Naturally, that left the boy but one avenue to prove himself. He had his first fatal battle a few years after I met him. It didn’t go well for him. He killed his first man the year after that. We were making ends meet by hunting bounties, which was really more a task for Nikolai and myself than for the wizard as he spent weeks to months at a time fussing over one business or another. He must have had a dozen different identities, switching between them like clothes as it suited him. Most were shabby things, but he always had a good measure of pride in his status as a royal engineer. I think he may have had a hand in the creation of that department in Vassermark if I can judge by the age of his medallion.
At some point during the years, I came to realize that he was one of the finest warriors I’d ever met. He came close to saving my life on a number of occasions, which is a lot to say for a boy barely able to grow a beard. He certainly let us challenge and kill monsters I would have had no choice but to flee from. In short, I grew fond of the boy.

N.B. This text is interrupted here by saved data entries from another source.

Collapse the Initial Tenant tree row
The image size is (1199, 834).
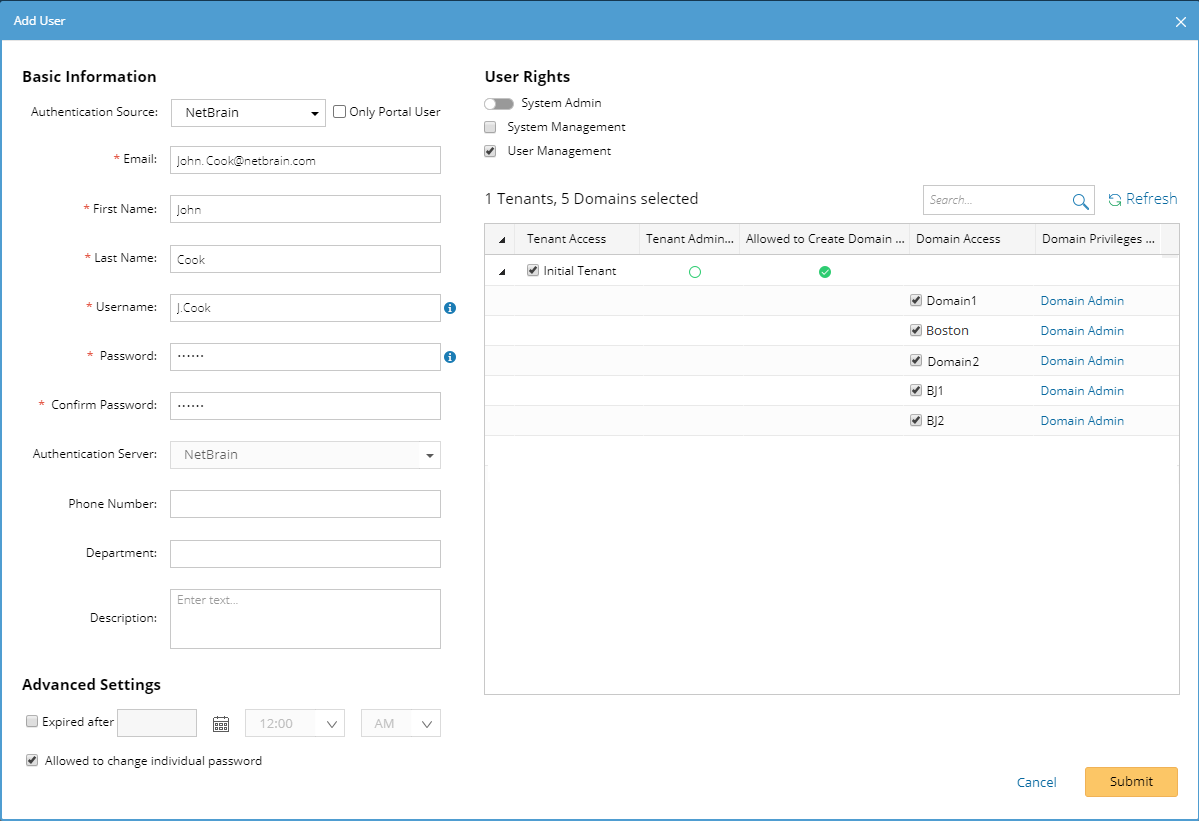(502, 272)
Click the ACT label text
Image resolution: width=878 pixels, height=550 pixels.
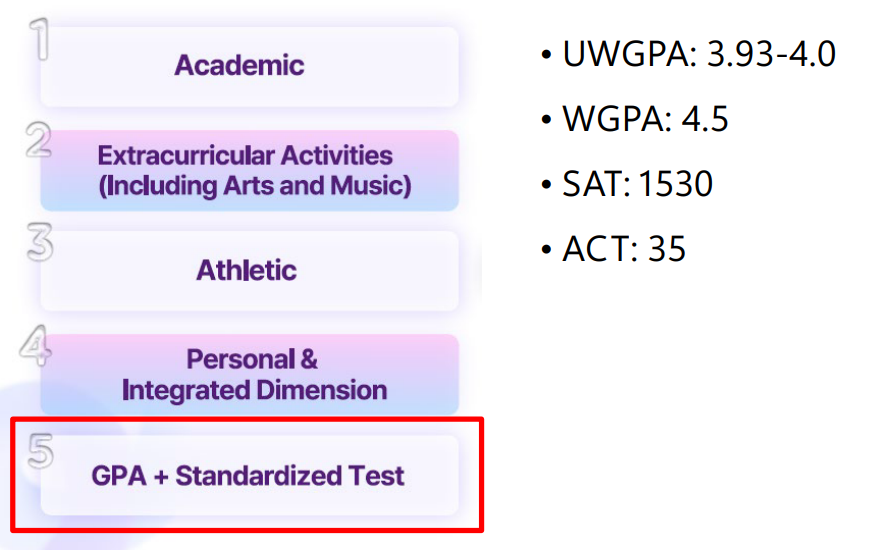click(x=599, y=249)
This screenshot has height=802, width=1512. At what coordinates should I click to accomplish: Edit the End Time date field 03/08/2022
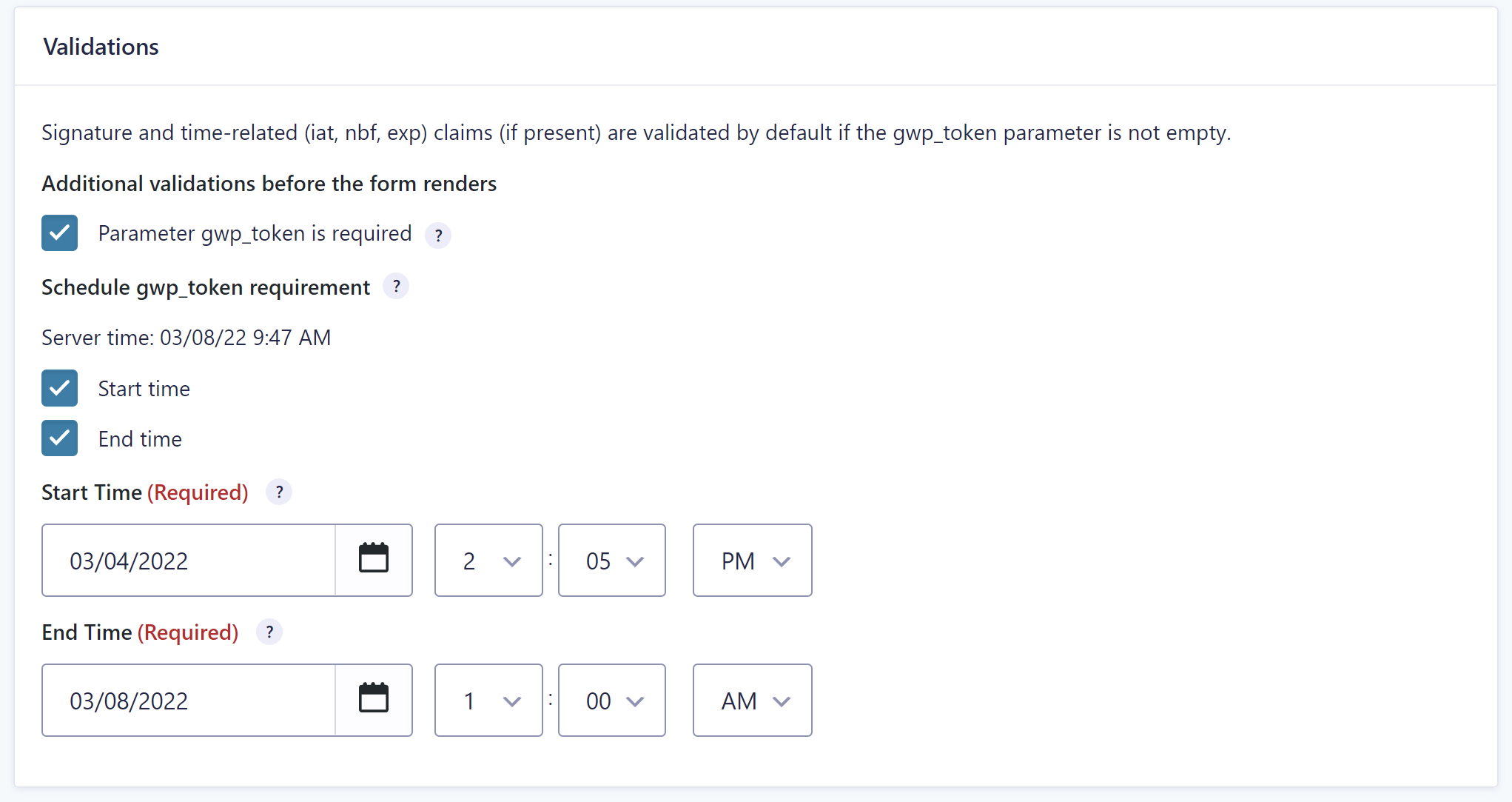point(189,701)
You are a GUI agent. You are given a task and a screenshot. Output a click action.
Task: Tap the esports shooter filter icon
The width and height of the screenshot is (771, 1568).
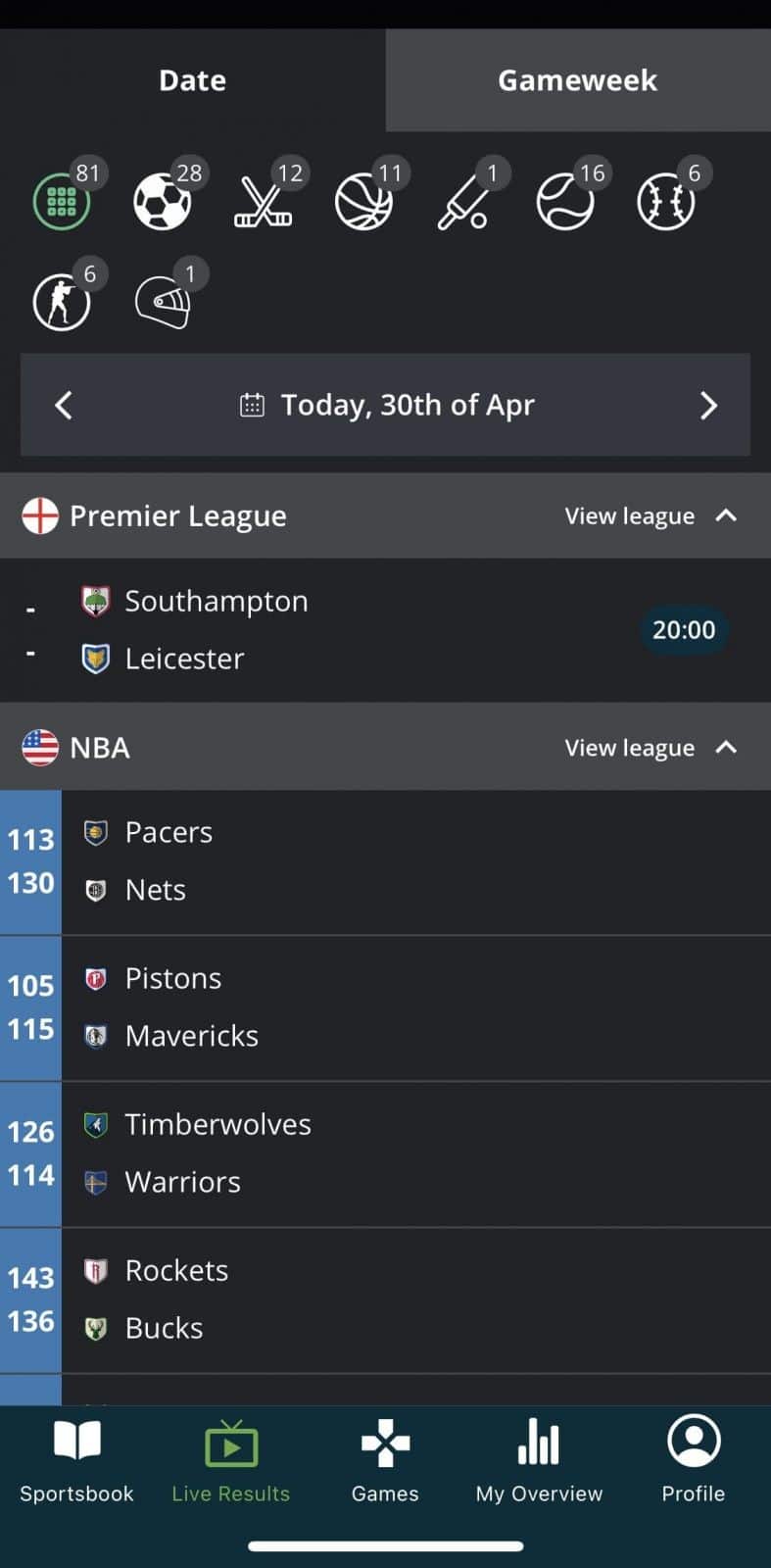coord(62,302)
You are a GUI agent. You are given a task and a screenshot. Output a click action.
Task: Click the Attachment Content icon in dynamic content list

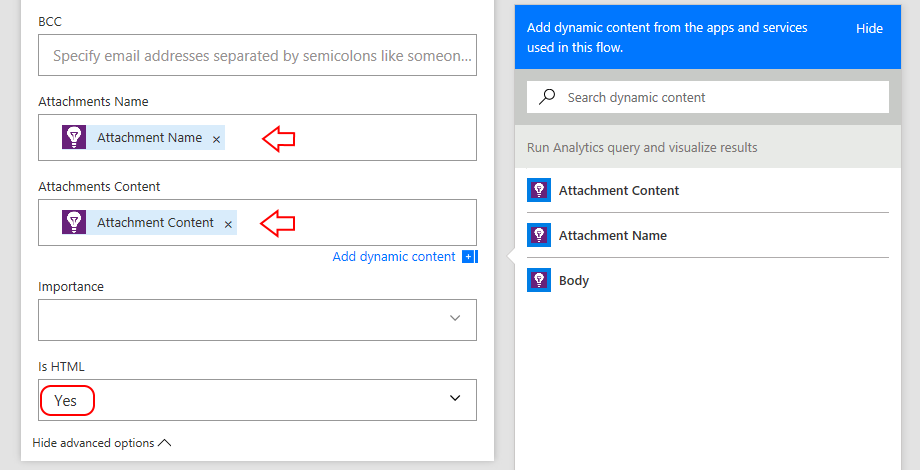click(539, 190)
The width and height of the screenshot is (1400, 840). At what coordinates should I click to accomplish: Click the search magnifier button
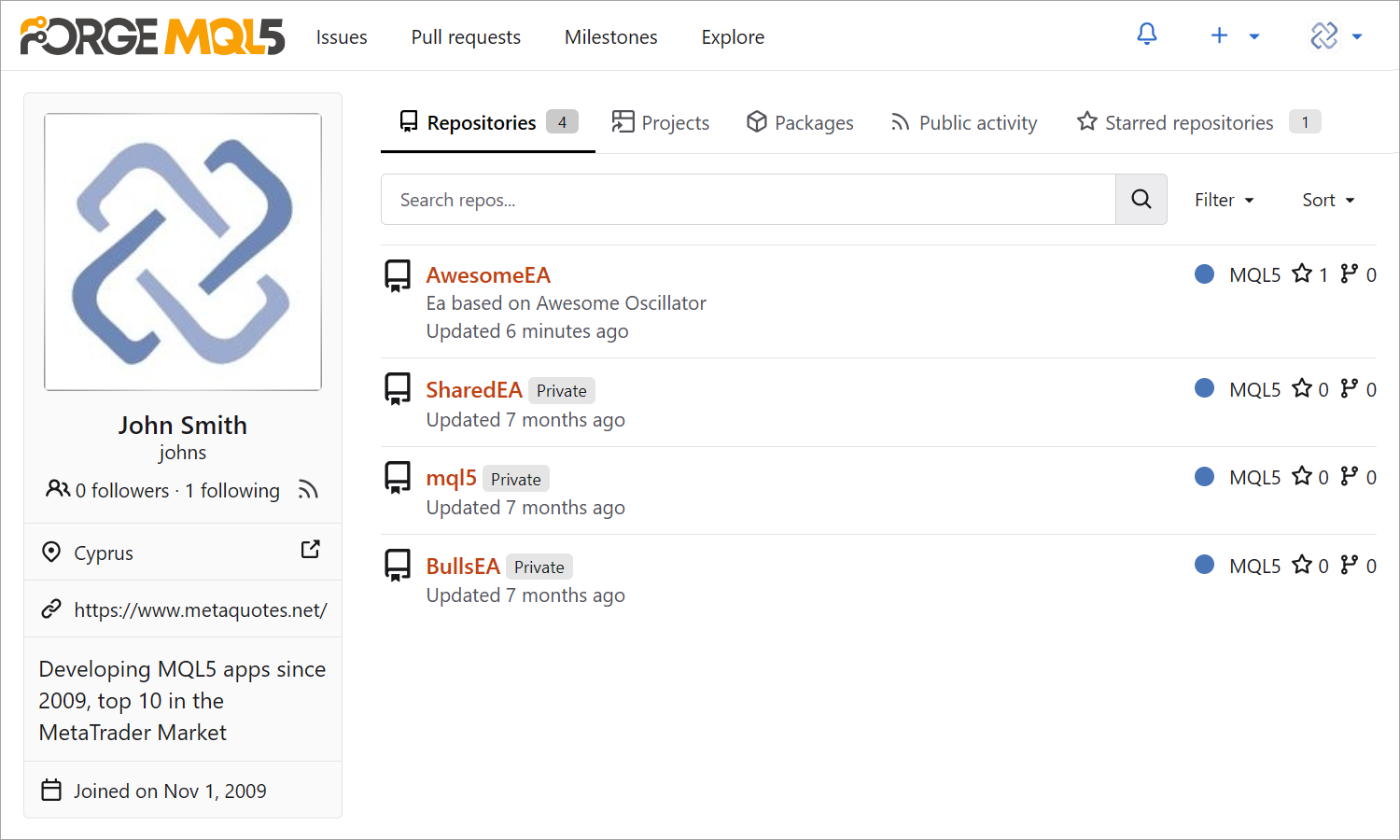pos(1141,199)
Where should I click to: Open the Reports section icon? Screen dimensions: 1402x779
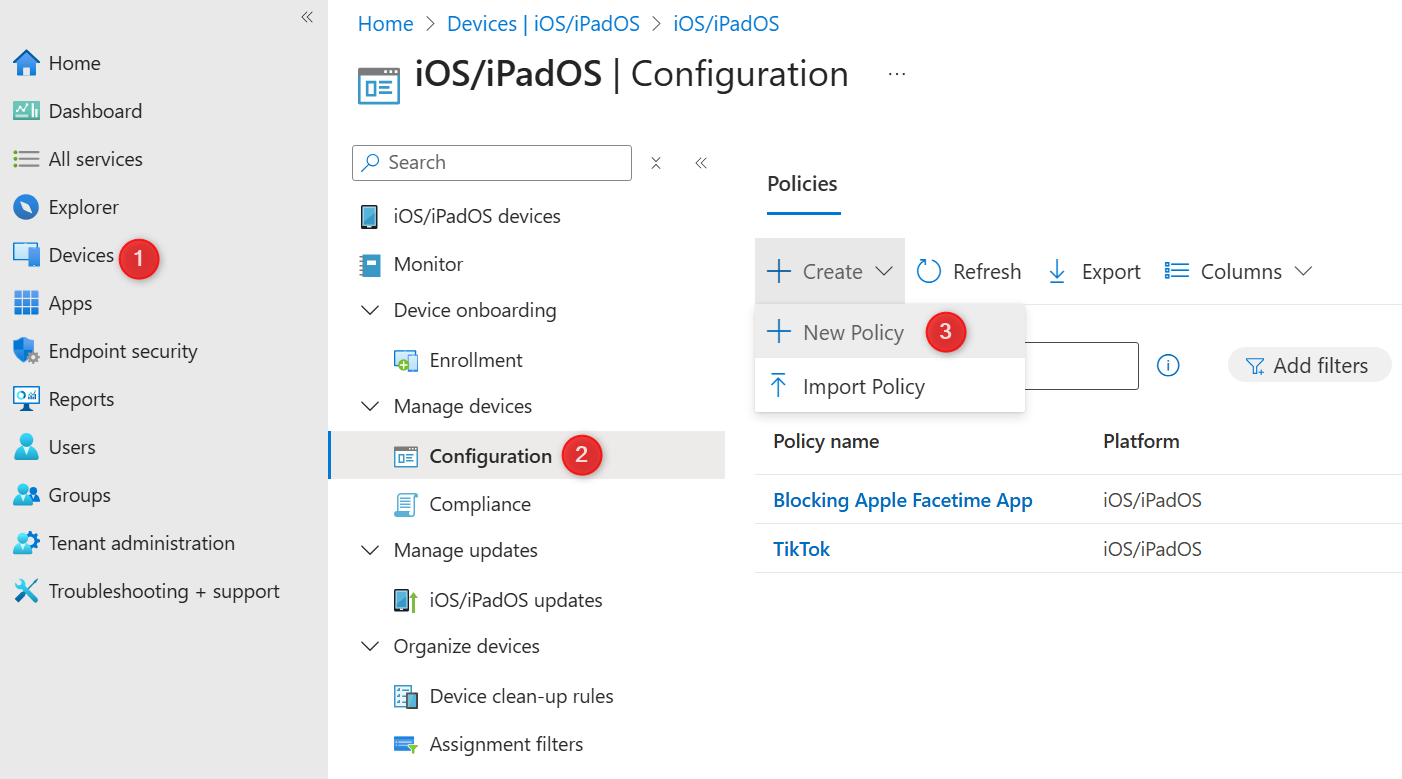pos(27,399)
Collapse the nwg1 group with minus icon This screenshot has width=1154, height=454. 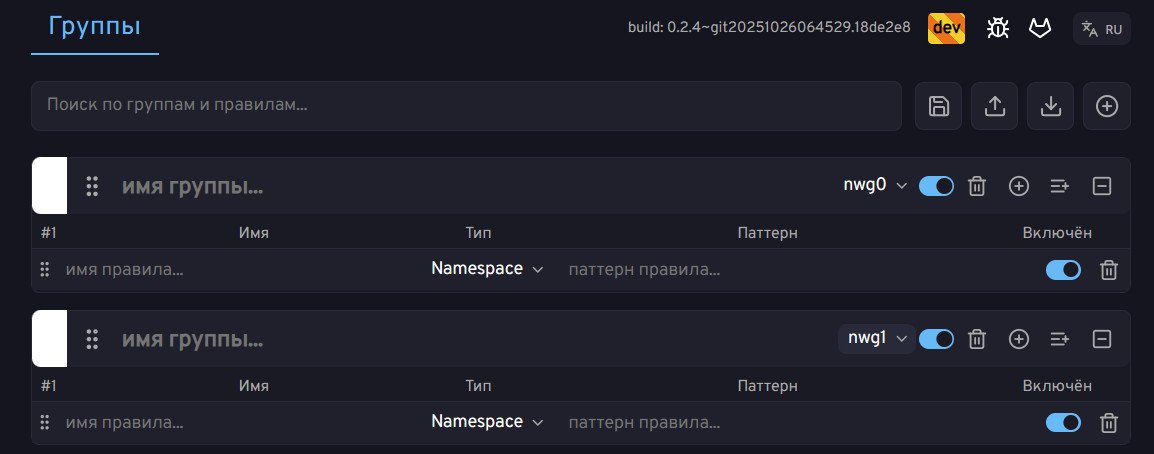(1102, 339)
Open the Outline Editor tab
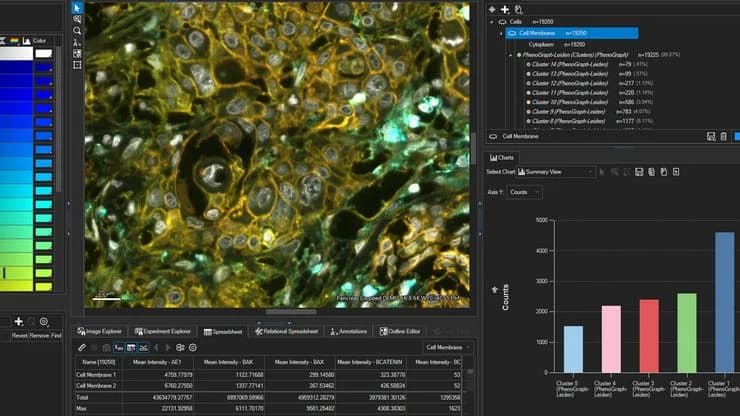Image resolution: width=740 pixels, height=416 pixels. point(400,331)
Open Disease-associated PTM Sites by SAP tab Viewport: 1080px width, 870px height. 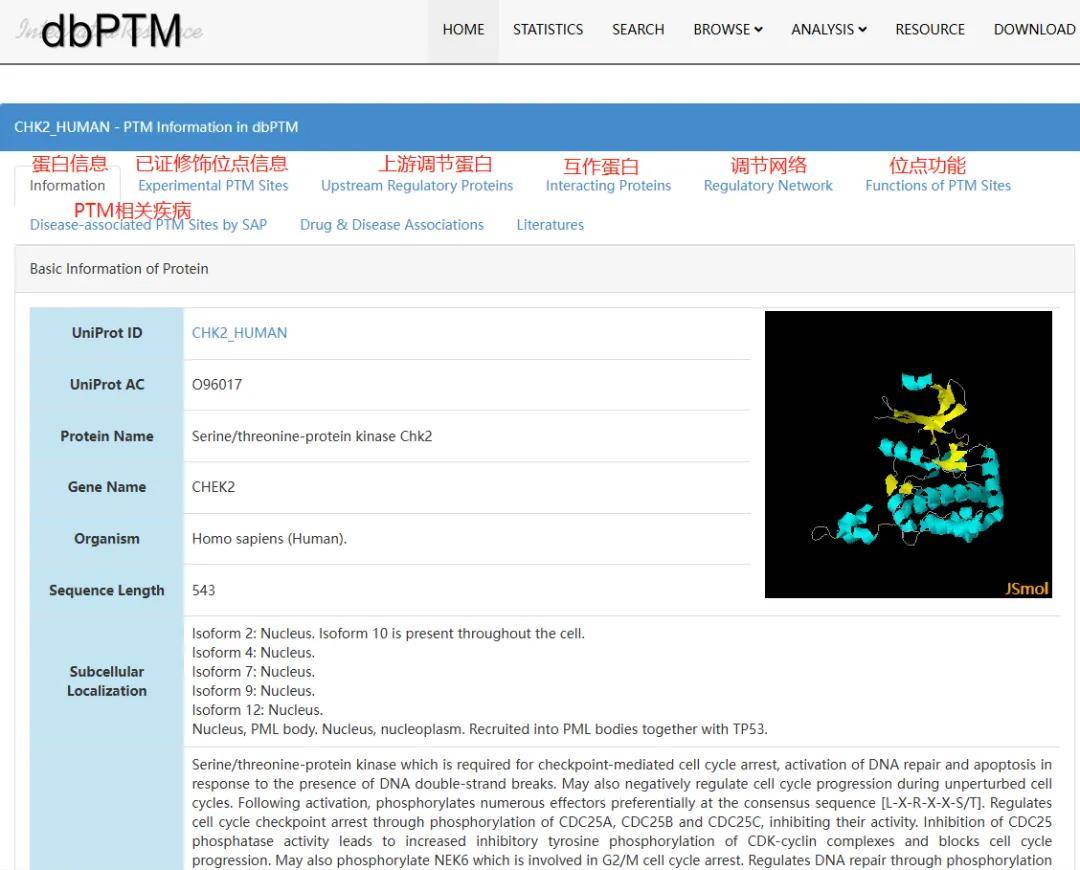click(x=148, y=225)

It broke my heart as I lay dying, his woman in the clutches of the enemy because I had failed to protect her. I only had a moment to think about it as I laid, mingled in the blood of another warrior but that realization weighed on me greater than even the death of my parents over a decade prior. It made me realize that I had made nothing of my life but violence and then failed at that. It would have been one thing if I had brought her back to safety at the cost of my life. I could have gone over to the Shepherd with a smile and met my ancestors.
But I had failed, whereas my dear brother Nikolai had succeeded. At the cost of his life, earlier that year, he had pushed back an army and brought safety to the woman he devoted his love to, even if it was a chivalrous thing.
It was that wound which has festered inside me and which I hope to soothe with these ruminations.
Perhaps I won’t even publish these words. Perhaps I shall cast them into the fire when I’m done. I’ve written here words that should be kept secret. The boy and I live in a web of political lies and to give evidence against ourselves is a folly. Yet I write.
Tomorrow we meet with the wastelanders. If they have the man I think they’ll have, perhaps I can make sense of my death. Word has already come down that the rebellion was scattered. The men of the city between lakes have fled in every direction but no one knows quite what happened in the wallows. That swamp is as depopulated as the southern desert. No bards were there to record the deed as they were in the acropolis. When I meet with the boy again, I shall hear it from his lips and I shall do whatever I can to make amends for my failure.
Together, I imagine we will drink of a wizard’s brew, a potion perhaps able to summon the Shepherd herself. I’ve thought of many questions to ask her after my fleeting encounter with the goddess.